> **BRIEF 1**
In the article on Fogarty's African health education program, how much can each HEPI grant provide per year?
> **BRIEF 2**
Take the article on Fogarty's African health education program further, picking up after its final line.

> **PASSAGE TO READ**
☆ ☆ ☆ ☆ ☆ ☆ ☆

Fogarty continues to advance African health education

January / February 2018 | Volume 17, Number 1

Group of medical trainees in Maputo Central Hospital, Mozambique gathers around a trainer to review x-ray held up to the light
Photo by Richard Lord for Fogarty/NIH

The new Health-Professional Education Partnership Initiative
(HEPI) program will strengthen the research and health care
workforce in eight African countries.

Fogarty is seeking applications for projects in eight African countries in the next phase of its efforts to advance research capacity and strengthen the continent’s health workforce. The President's Emergency Plan for AIDS Relief (PEPFAR) plans to invest up to $37 million over the next five years to support the awards.

Through the Health-Professional Education Partnership Initiative (HEPI), new projects will leverage the achievements and lessons learned from the previous Medical Education Partnership Initiative (MEPI), MEPI Junior Faculty Research Training program, and the Nursing Education Partnership Initiative (NEPI). About 10 five-year grants are expected to be awarded, with each providing up to $600,000 per year. HEPI funding will support creative educational activities with a primary focus on skills development, research experiences, mentoring activities, curriculum or methods development, and outreach.

The new program is targeting eight low-resource countries: Ethiopia, Kenya, Malawi, Mozambique, Tanzania, Uganda, Zambia and Zimbabwe. Applicants are not required to have previously engaged in MEPI or NEPI but must include a participant as a partner in their proposal.

Health-Professional Education
Partnership Initiative (HEPI)

☆ ☆ ☆ ☆ ☆ ☆ ☆

> **DATA EXTRACT**
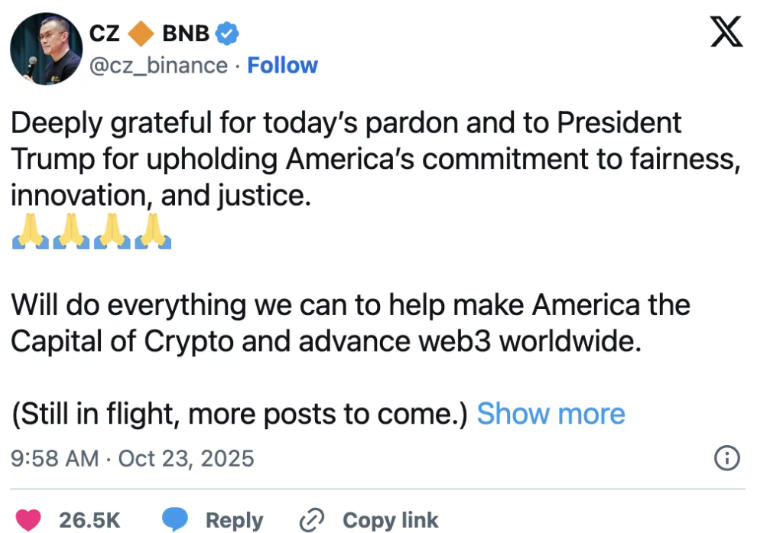Image resolution: width=764 pixels, height=533 pixels.
Task: Click the 26.5K likes count
Action: coord(90,520)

☆ ☆ ☆ ☆ ☆ ☆ ☆

> **RESPONSE BOX 1**
Up to $600,000 per year.

> **RESPONSE BOX 2**
Sample activities to be supported:

Courses for Skills Development

  • innovative, hands-on community-based training, problem-based learning
  • advanced courses in clinical procedures, simulations or new technologies
  • training in core capabilities, such as ethical review, and grants and financial management

Research Experiences

  • research topics should be locally relevant and address the country's health priorities
  • provide opportunities for inter-professional and/or multidisciplinary experiences
  • a focus on addressing barriers to HIV/AIDS service delivery is a priority

Mentoring Activities

  • provide high quality supervision in research and clinical education
  • give career guidance for health professional students, post-graduates and junior faculty
  • training in mentorship and leadership for all career stages

Curriculum or Methods Development

  • develop novel instructional approaches or computer-based educational tools
  • creative approaches to curriculum that consider national goals for the health workforce
  • educational experiments to determine effectiveness of new approaches


  • develop electronic platforms and learning models to facilitate interaction and shared teaching
  • disseminate research findings through oral presentations and publications
  • engage with governmental, civil society and other stakeholders

A related five-year award - called the African Association for Health Professions Education and Research - will establish a body to convene and facilitate institutions across Africa to jointly develop and share best practices, innovations and curricula. The association will be supported with up to $750,000 per year to provide leadership for activities that will increase the quality, quantity and retention of African health professionals, and address HIV/AIDs and other illnesses across the continent.

Many of HEPI's goals continue in the path established by MEPI/NEPI. Funding is directed at expanding and enhancing medical and nursing education models, developing strategies to reduce brain drain, and providing resources to train health professionals in neglected regions where they are needed most. The program also aims to encourage evaluation and dissemination of best educational practices, enhance capacity for locally-relevant research, and address national needs in consultation with health and education ministries and other stakeholders.

HEPI applications must include Principal Investigators who are citizens of an African country and employed by an African institution. Co-Principal Investigators must also be African citizens. Applicants are required to partner with at least one eligible institution in the same country, and may collaborate with a consortium of eligible institutions. Some joint activities between nursing and medical students are also required. NIH's National Institute of Nursing Research (NINR) will provide nursing science expertise.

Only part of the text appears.